Who was Lizzie Van Zyl
Who was Lizzie Van Zyl
Who was Lizzie Van Zyl?
A small girl stands on Woodcock Bridge
Pointing at her reflection in the water.
The glint from the sun, and a cold wind,
Distorts a distant memory of gold, and places long forgotten.
For the bridge and the girl are forever linked
The bricks paid for with the blood of babes
The mortar mixed with innocence and suffering
For this little girl is Lizzie Van Zyl
Once a happy child, taken from her farm
Through tears, saw her house destroyed and livestock slaughtered
Even her beloved dog.
Taken to sleep on the ground, slowly starved
And left to winters kill.
Her last comfort a pile of rags to die on
Her last words “Mother, Mother, I want to go to my Mother”
Thrown into a pit,
To join a multitude of innocents, in the name of progress
Bloemfontein killed with deliberate neglect,
And the bullet killed her father at Woodcock.

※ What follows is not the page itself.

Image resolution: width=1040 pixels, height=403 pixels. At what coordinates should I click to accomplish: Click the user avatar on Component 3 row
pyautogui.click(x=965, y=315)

Another victory for empires glory
Lizzie’s crime was her fathers, for he wanted freedom,
Democracy, and a future for his family
But Greed and empire gave birth to new words
For here the Concentration Camp came to be,
A world kept secret from prying eyes.
But Secrets come out and greed fuels the beast
Bloemfontein gave birth to Auschwitz, Dachau, Treblinka,
Oh and so many more,
Different lands, same outcome
An Oasis for Evil,
A place where the dark side of humanity can live.
A haunting realisation too,
That England, has tarnished the code of chivalry,
And brought shame to the flag.
Little Lizzie still Stands on the bridge
Her reflection is still pointing, not at herself
But at you and me
For it is we who did this, and it is we who will do it again,
So glance at your wedding band
For the glint might just blind you to its past,
And pray that Lizzie does not become your daughter.
Quote from a Journalist
Cowardice of the most loathsome cure on earth - the act of striking at a brave man's heart through his wife's honour and his child's life."
Footnote to the write
This write is about the Boer war and the tactics that the British used to achieve victory
LizzieVan Zyl was seen by Emily Hobhouse just before she died. Her memoirs reveal the conditions that Lizzie was subjected to.
The atrocities committed in South Africa were kept secret from the British public.
As a result the final victory led to Bridges being named after engagements such as Woodcock and Ladysmith.
England is littered with place names, linked to battles.
Perhaps place names where you live have a surprising story to tell.